Danny Admasu, director of the Israel Association of Ethiopian Jews (IAEJ), in his Jerusalem Post interview, shows that the Israeli Mishtara (Police Dept) is not the sole culprit, and that “integration of Ethiopians” into mainstream society (i.e., decreasing passive and covert racism) must be put on the front-burner in numerous arenas:
Admasu believes his role is to create awareness and dialogue so that Ethiopian Jews are more readily integrated and accepted.
“I want people to know that even if they don’t want us here, we are here to stay,” he says in a tone that he has made many an MK sit up and take notice.
“In the beginning, when Ethiopians first arrived here people said, ‘They are not educated; it will take at least 50 years for them to catch up,’ but that has happened much faster than anyone thought. Today, there are many educated Ethiopians, but they still end up working as security guards in the mall.

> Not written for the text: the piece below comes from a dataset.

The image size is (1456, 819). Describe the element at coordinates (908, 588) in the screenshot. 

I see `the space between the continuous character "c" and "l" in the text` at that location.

This is a serious problem and it must be solved. These people are the leaders of their family and their immediate community. If these people, who went to college, end up guarding a mall, everyone in the next generation sees that and says why do we bother? Why do I have to go to college if I will just end up working in a mall? We need to make this a big issue.”
Israeli security forces were unaware Dwait’s body was even in Lebanon until Hezbollah hinted that they had another Israeli there. “He’s a big boy, he’ll come home?” Would any Israeli-born family with “the right connections” even be told such a callous thing by an official? As his death wasn’t caused by Hezbollah fire (he drowned in the Mediterranean Sea), perhaps we can say this caused some of the lag in information gathering (after all, if you’re picking up bodies from a battlefield, drowning victims do begin to fade in priority), but to dismiss a grieving mother for three years and not even be aware of whether or not a soldier is in one’s own country or in enemy territory?

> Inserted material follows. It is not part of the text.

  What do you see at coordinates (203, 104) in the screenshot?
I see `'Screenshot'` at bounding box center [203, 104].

My condolences to the Dwait family, and I hope they are comforted in their time of need. I hope the Ethiopian community gets the representation it deserves. And above all, I hope that the worth of one’s lifeblood does not remain inversely proportional to the amount of melanin in their skin.








I’m with you, brother. Shame on any racist, particularly a Jewish one. It’s really amazing how vigilant we will always have to be in combating racism, even in groups who’ve faced it themselves. I love my father, a”h, but even after fleeing iraq and being a mizrachi in the young jewish state during his formative years, he still occassionally disparaged blacks. Racism is certainly learned, but I also think there’s something inherently human, however vestigial, about it. After all, it’s easier to recognize your foes if your friends all look like you. Maybe we need to place an asterisk into “v’ahavta l’reyecha* camocha.”
* = kol ben adam.
May the Maqom comfort his family among the mourners of Zion and Jerusalem. It’s shameful.